Rich Moore
Director of Human Resources
  • Total Plan Assets
    $97 million
  • Participants
    1,964
  • Participation Rate
    93%
  • Average Deferral Rate
    7%
  • Default Deferral Rate
    6%
  • Default Investment
    Fidelity Freedom Funds
  • Automatic Enrollment
  • Automatic Escalation
  • Employer Contribution
    50% on 6%


A jump in 401(k) plan assets and fiduciary training for the plan committee have spurred a recordkeeping-fee reduction of about 40% over the past five years at Almac Group, Inc. Almac paired its 2018 reduction with a move to a per-participant recordkeeping fee, and fee levelization to neutralize the impact of revenue sharing.

The plan of the Souderton, Pennsylvania-based pharmaceutical R&D services company had a 32 basis point recordkeeping fee before it was reduced 31% to 22 basis points in 2014. Its 2018 cut accompanied a shift from an asset-based recordkeeping fee for participants to a flat per-participant fee. The flat fee totals $87 per participant per year (or $21.75 per quarter). For comparison, the employer says, that’s equivalent to about an 18 basis-point fee.

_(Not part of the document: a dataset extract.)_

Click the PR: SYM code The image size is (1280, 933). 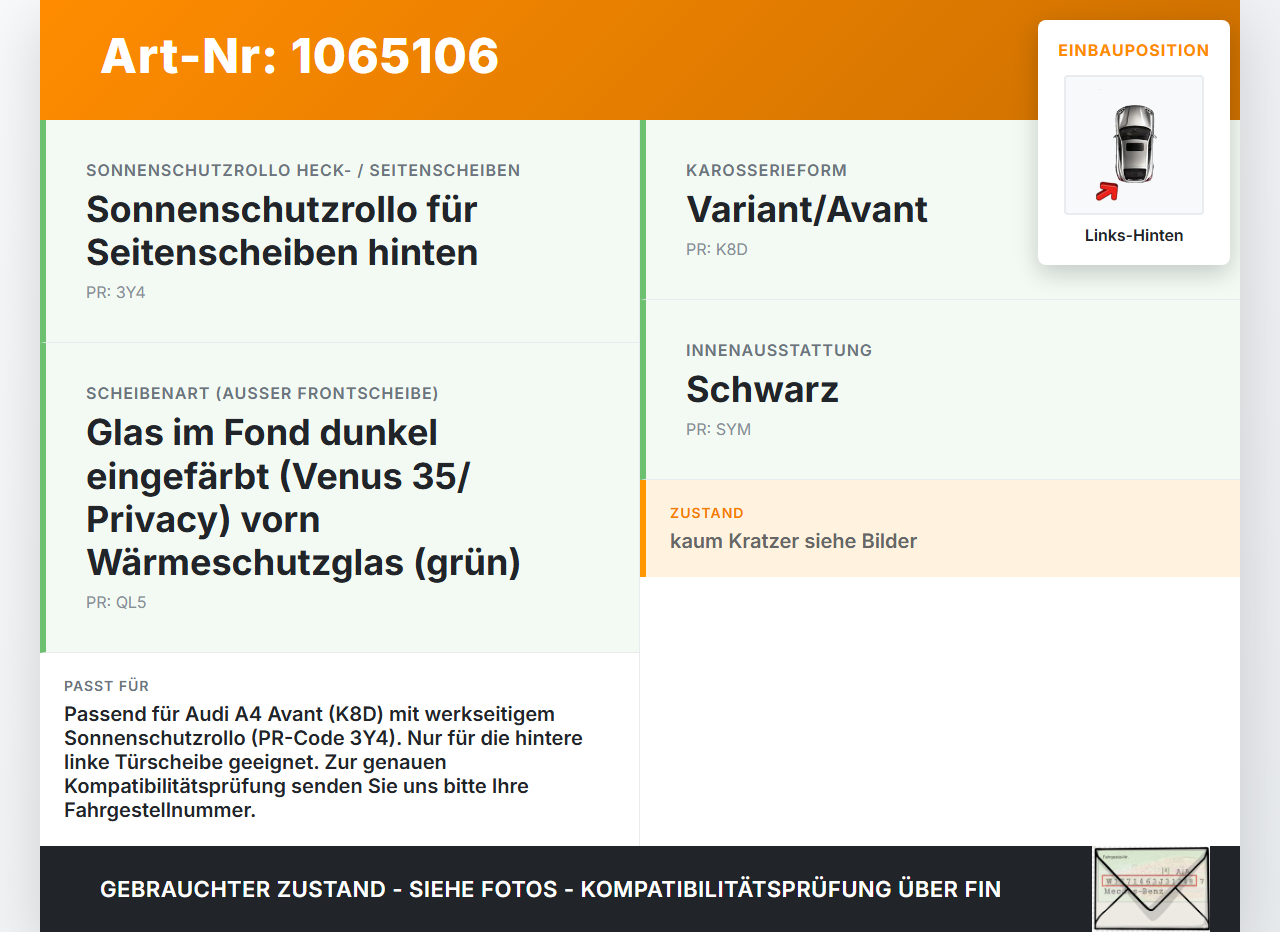click(x=718, y=430)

Last year, Almac also shifted adviser fees to the company, rather than the plan, paying for the services of Plymouth Meeting, Pennsylvania-based adviser Centurion Group LLC.

Prompted by its move to Centurion Group five years ago, Almac adopted the advisory firm’s suggestion to issue a recordkeeping request for information (RFI), then utilized that data to negotiate the initial fee reduction. At the same time, “we went through fiduciary training with Centurion,” says Mark Weir, Almac’s vice president finance U.S. “We realized as a committee, ‘We need to protect ourselves.’” The committee added more structure around key responsibilities like fee benchmarking, he adds.

Then last year, Centurion recommended that the committee renegotiate fees again with recordkeeper Fidelity Investments. “The plan assets had jumped in the past four years from about $45 million to $97 million, and that puts you in a different stratosphere with recordkeepers,” Rich Moore, the company’s director of human resources, says. “We were confident in our ability to say to Fidelity that our plan now offered significant economies of scale to a recordkeeper.” He attributes the rapid rise in assets to the stock market’s rally as well as the 2017 increase in the plan’s auto-enrollment default deferral from 3% to 6%.

Almac also looked at how it allocates recordkeeping and administrative fees and decided to shift to the per-participant recordkeeping fee. “It’s all about transparency,” Weir says. “This makes it very easy for participants to look at their statements and see how much they’re paying per quarter.”

The committee discussed that a per-participant fee impacts lower-balance participants more, since they pay a higher portion of their balance. “You can always argue about what is fairest,” Weir says. “But we decided that we generally have a low-turnover staff and increasing balances, so the per-person fee is a better way of handling it.”

Almac also shifted to rebating revenue sharing to participants invested in funds that pay it. “We have tried to eliminate revenue sharing as best we can,” Weir says. But when the sponsor doesn’t have the option to shift share classes to eliminate it, he says, “we decided that as long as investments continue to meet our criteria and do well in their performance, we are not going to swap out an investment for another investment just because it has revenue sharing.”